El gran escollo para formular mínimamente un sistema de cuidados en el Perú es la transformación de la noción imperante de paternidad, algo palpable incluso en la legislación, que, aparentemente, debiera ser un factor decisivo para el cambio.

Las leyes 26644 y 29409 que otorgan el derecho a la licencia por maternidad y por paternidad, no consideran un enfoque de género, refuerzan el rol de la mujer como cuidadora y no permiten que las madres trabajadoras coordinen sus responsabilidades familiares y laborales.

Específicamente, la ley 29409 establece el derecho del trabajador de la actividad pública y privada, incluidas las Fuerzas Armadas y la Policía Nacional del Perú, a una licencia remunerada por paternidad, por diez días, en caso de alumbramiento de su cónyuge o conviviente, a fin de promover y fortalecer el desarrollo de la familia.

Para algunos consultores, dicha ley no solo ofrece un plazo limitado para el descanso del padre trabajador, sino que además, establece una diferencia de trato económico frente a la licencia por maternidad: mientras ésta última es asumida por EsSalud, la de paternidad corre a cargo del empleador.

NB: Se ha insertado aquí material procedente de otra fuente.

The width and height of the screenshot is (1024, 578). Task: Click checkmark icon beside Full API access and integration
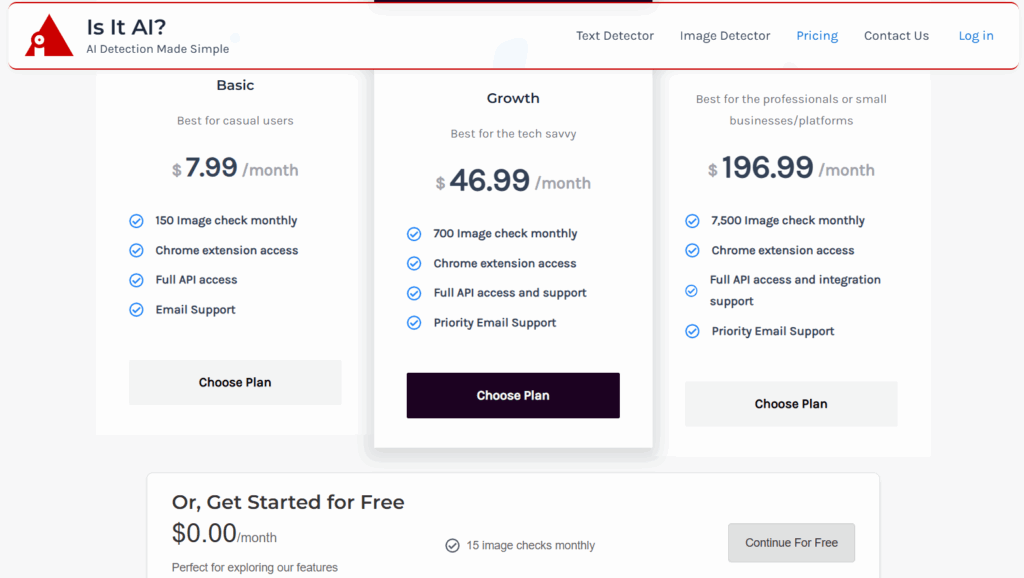pos(691,291)
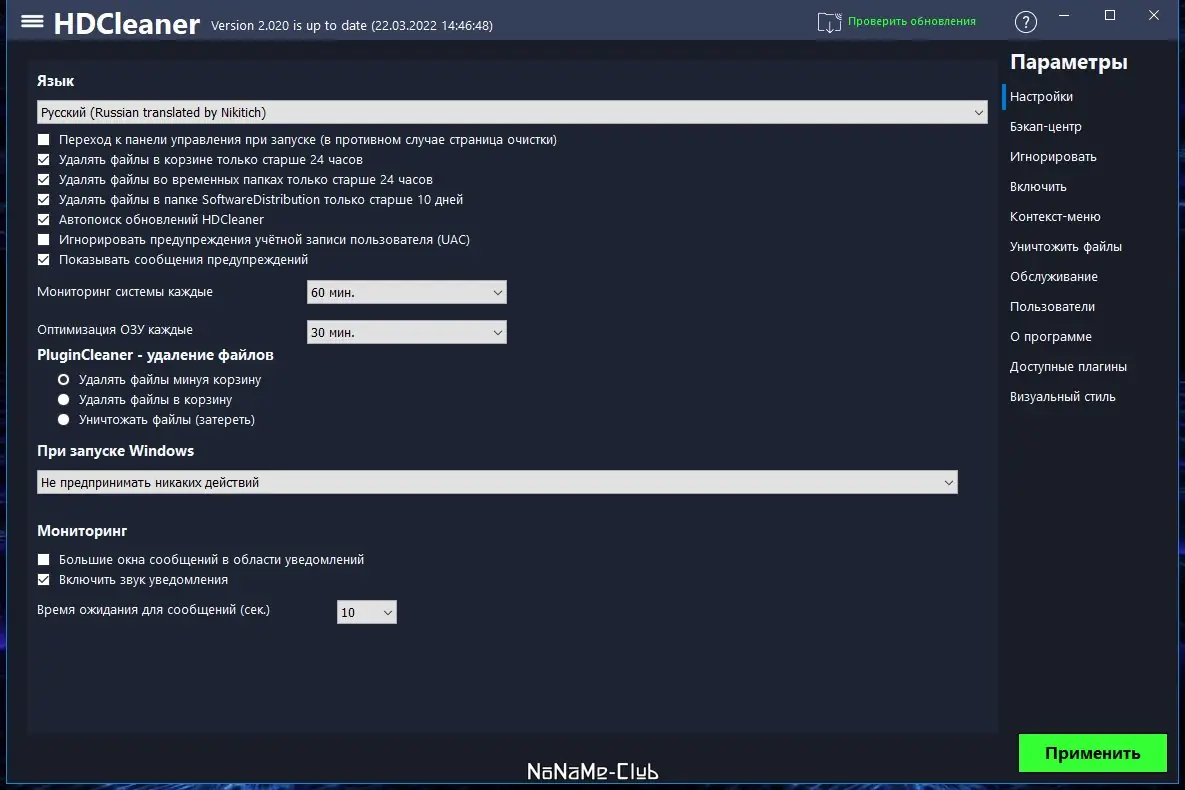Uncheck удалять файлы в корзине старше 24 часов
This screenshot has height=790, width=1185.
(43, 159)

Más aún, se legisla sobre una situación ideal, en la que no se contempla explícitamente aquellos casos de padres adoptivos, solteros o no convivientes. En la práctica, estos grupos parentales están sujetos a las interpretaciones favorables o a las políticas internas de las empresas más formales y grandes. Por otro lado, la norma no establece un criterio claro sobre cómo calcular la remuneración durante esos días y, en ese sentido, muchas empresas consideran el sueldo básico excluyendo las comisiones o pagos variables, lo que puede significar casi la mitad del ingreso perdido para el trabajador.

Más allá de la adecuación normativa, que dicho sea de paso, es más que insuficiente, los factores decisivos que definen la continuidad del problema, se manifiestan en otras dimensiones. Por ejemplo, según encuestas recientes, más del 50% de los peruanos aún cree que las mujeres deben priorizar las tareas del hogar sobre sus propios proyectos personales, reduciendo la participación activa de los padres en la crianza.

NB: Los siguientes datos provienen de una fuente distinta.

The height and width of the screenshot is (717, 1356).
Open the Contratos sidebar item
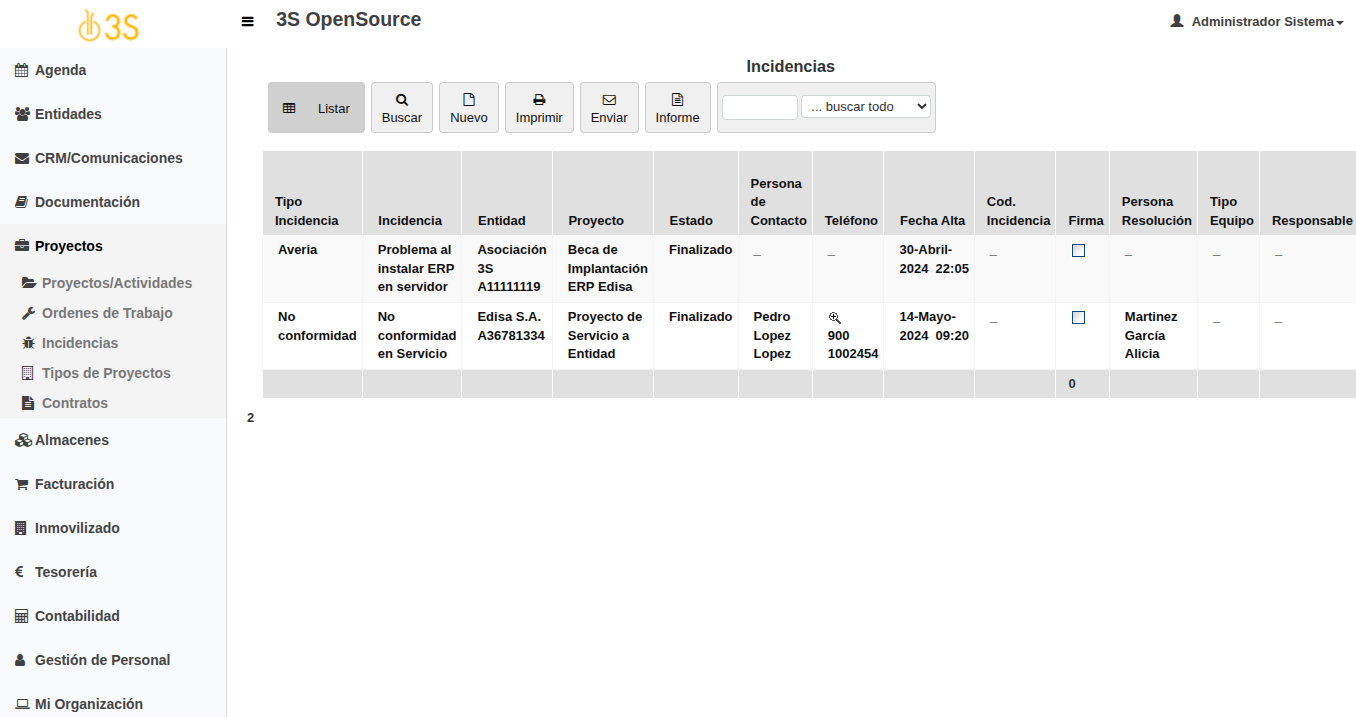tap(74, 403)
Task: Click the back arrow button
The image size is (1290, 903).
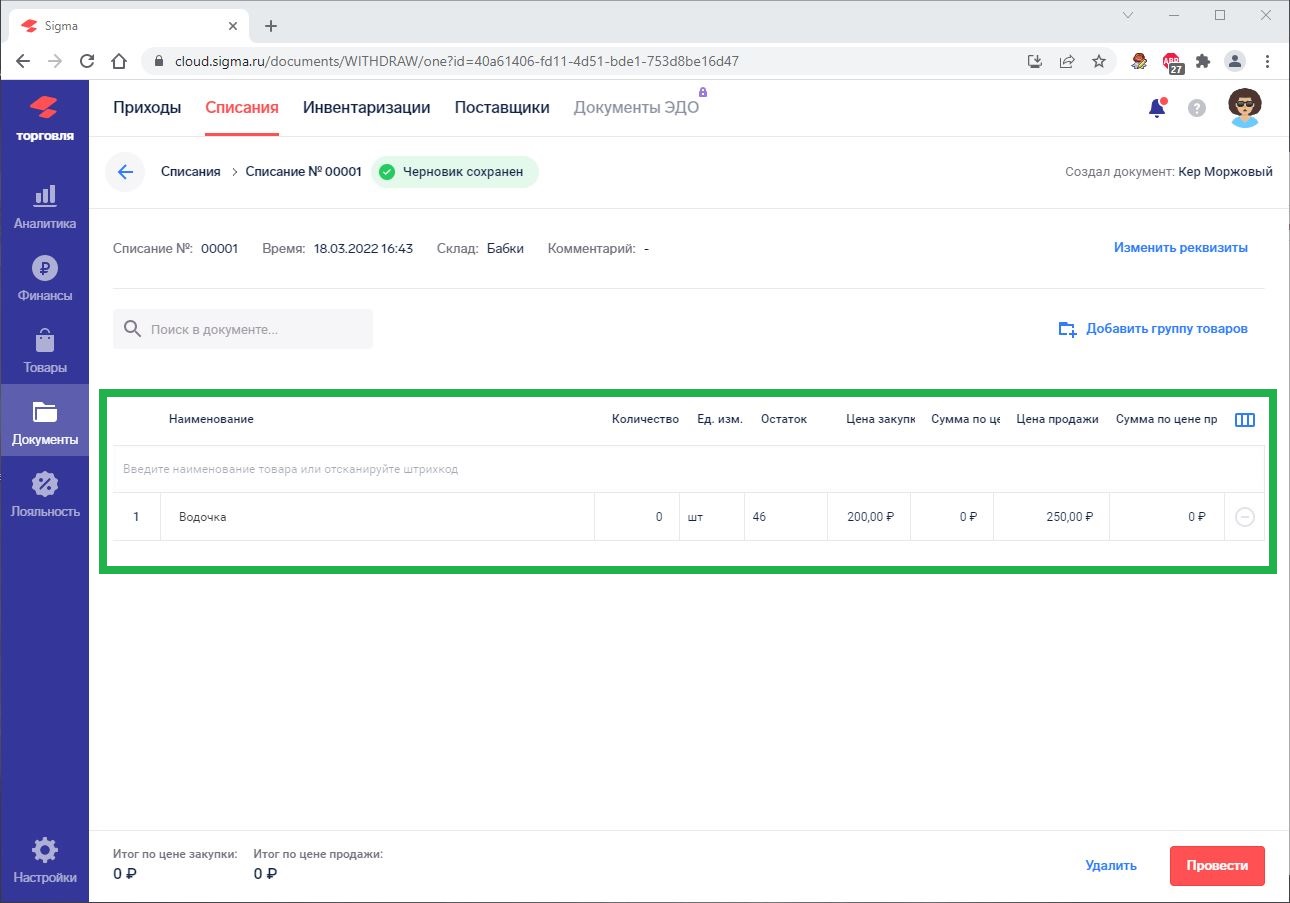Action: point(125,172)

El resultado de esta percepción es que las mujeres peruanas dedican más del doble del tiempo que los hombres a labores domésticas y de cuidado. Es decir, pese a que se han producido avances hacia una distribución más equitativa de estas responsabilidades, la carga de trabajo doméstico sigue recayendo desproporcionadamente sobre las mujeres, lo que limita el tiempo disponible para el trabajo remunerado o el desarrollo personal.

A ello debe sumarse la raigambre de los prejuicios empresariales, que consideran el embarazo y la licencia como un “sobrecosto” laboral, lo cual se traduce en discriminación indirecta, especialmente hacia las mujeres.

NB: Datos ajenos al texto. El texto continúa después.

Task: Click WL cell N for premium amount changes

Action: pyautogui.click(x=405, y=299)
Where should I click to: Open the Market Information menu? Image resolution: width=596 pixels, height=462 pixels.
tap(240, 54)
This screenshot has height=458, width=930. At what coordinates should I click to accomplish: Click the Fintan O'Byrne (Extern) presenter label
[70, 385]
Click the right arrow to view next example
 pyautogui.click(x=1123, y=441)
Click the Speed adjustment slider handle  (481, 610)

Otra cuestión central, pero poco debatida, es que más del 60% de los hogares con hijos menores de 18 años está liderado por madres solas. Incluso cuando el padre está presente, no siempre ejerce un rol activo o afectivo.

También debe consignarse el limitado acceso a los programas de formación. Aunque existen iniciativas como “Hombres por la Igualdad” del programa Warmi Ñan, que buscan deconstruir estereotipos y promover nuevas masculinidades, su alcance aún es limitado.

Ante esta situación, se está considerando la necesidad de ampliar la licencia de paternidad, como se hace en Islandia, para fomentar el involucramiento desde el nacimiento. En esa dirección, todo parece indicar que las campañas nacionales de sensibilización, al estilo de MenCare, permiten obtener buenos resultados. Otros mecanismos son los talleres comunitarios para hombres, que se implementan con éxito en Chile o el programa Pai Presente, en Brasil, que facilita el reconocimiento legal de la paternidad y promueve el vínculo afectivo entre padres e hijos, especialmente en contextos de abandono o separación.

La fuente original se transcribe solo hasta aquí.